January 14, 2015 | BY Michael Hausenblas
A recent study found that by 2019, some 69% of consumers will own an in-home IoT device and companies all over the place have identified the opportunities around the so called smart home. For example, Samsung's CEO announced at the Consumer Electronics Show that by 2017, 90% of all Samsung products will be IoT devices and further:
… five years from now, every single piece of Samsung hardware will be an IoT device, whether it is an air purifier or an oven.
And Samsung is not alone: Bosch, LG, Wink, Google/Nest as well as crowd-funded projects such as Webee all aim at becoming the brain behind our Home Smart Home. However, this is just the beginning, as we'll explore in this installment of the IoT series.

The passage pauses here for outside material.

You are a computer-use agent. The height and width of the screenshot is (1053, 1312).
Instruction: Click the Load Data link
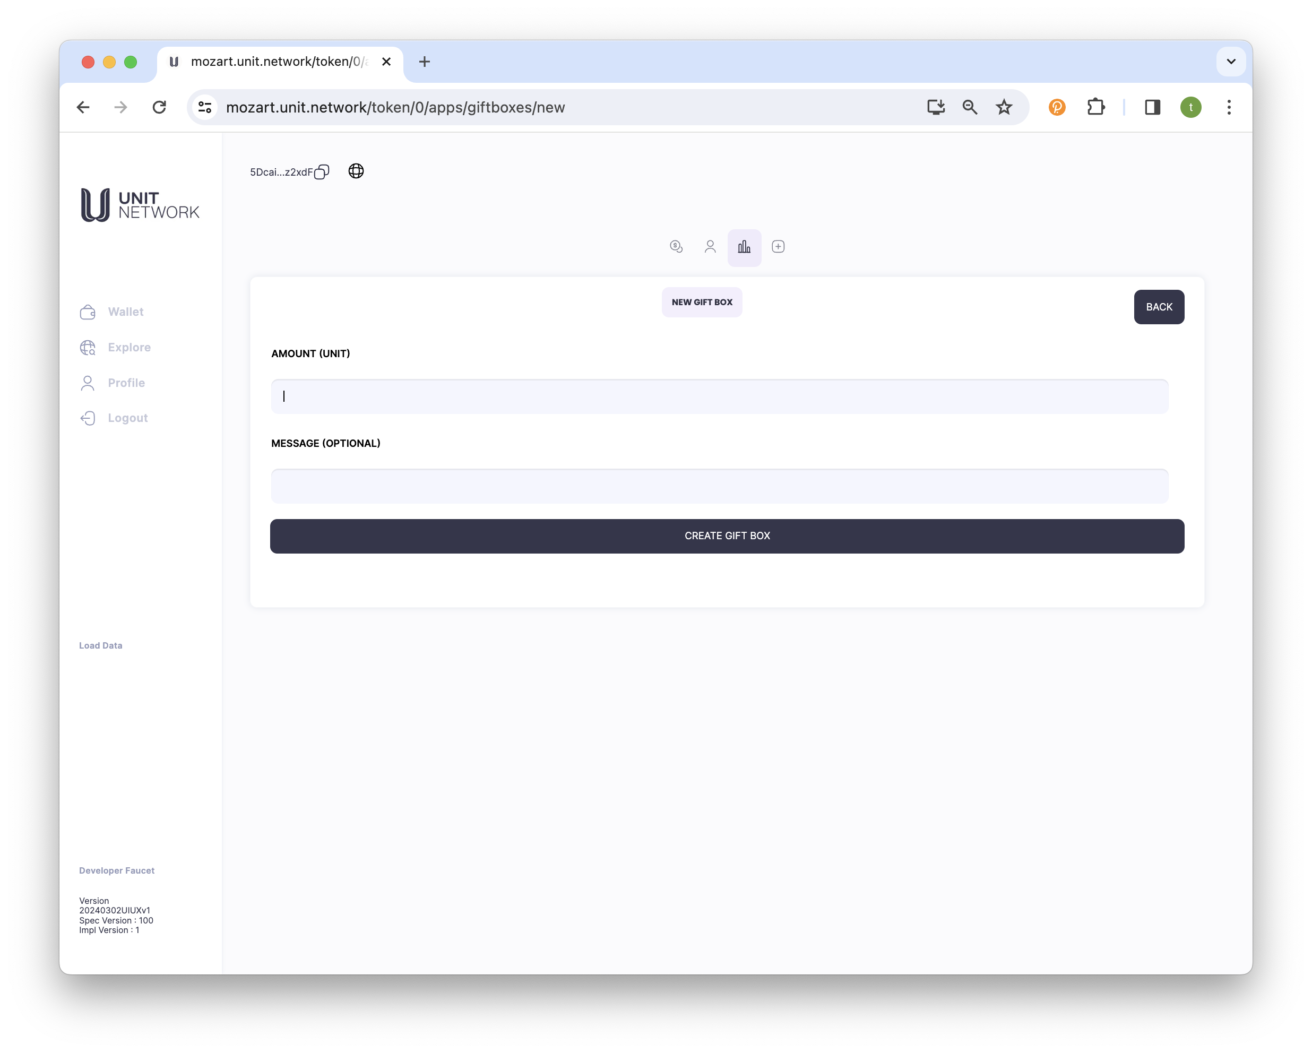click(100, 645)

Nowadays, many smart home use cases target obvious areas, such as energy-related topics. But let us have a look at the kinds of data we are dealing with here, in order to appreciate the full potential. Essentially, it boils down to two kinds of sources: human-generated data, for example a message you leave for another family member vs. machine-generated data, like, say, from a heater. Some of the data will be high-volume and high-velocity, for example log files, and other data will be low-velocity and potentially unstructured such as a video snippet. Most of the machine-generated data is likely to have a dominant time dimension, that is, it will be time-series data and increasingly we're able to extract meaning from unstructured sources such as the earlier mentioned video message.
But the story doesn't end here: while many interactions are taking place within the context of the house, from interacting with the fridge or TV to environmental conditions like brightness or temperature adapting to our preferences and anticipating our needs, there are a number of other systems that interface with the house and humans alike. Exactly in this smooth and seamless integration with other IoT areas such as the connected car or smart phones we can expect to see a lot of development in the coming years. Last but not least, a house functions as one type of basic unit in the context of a smart city and hence connecting the former is vital to realize the latter.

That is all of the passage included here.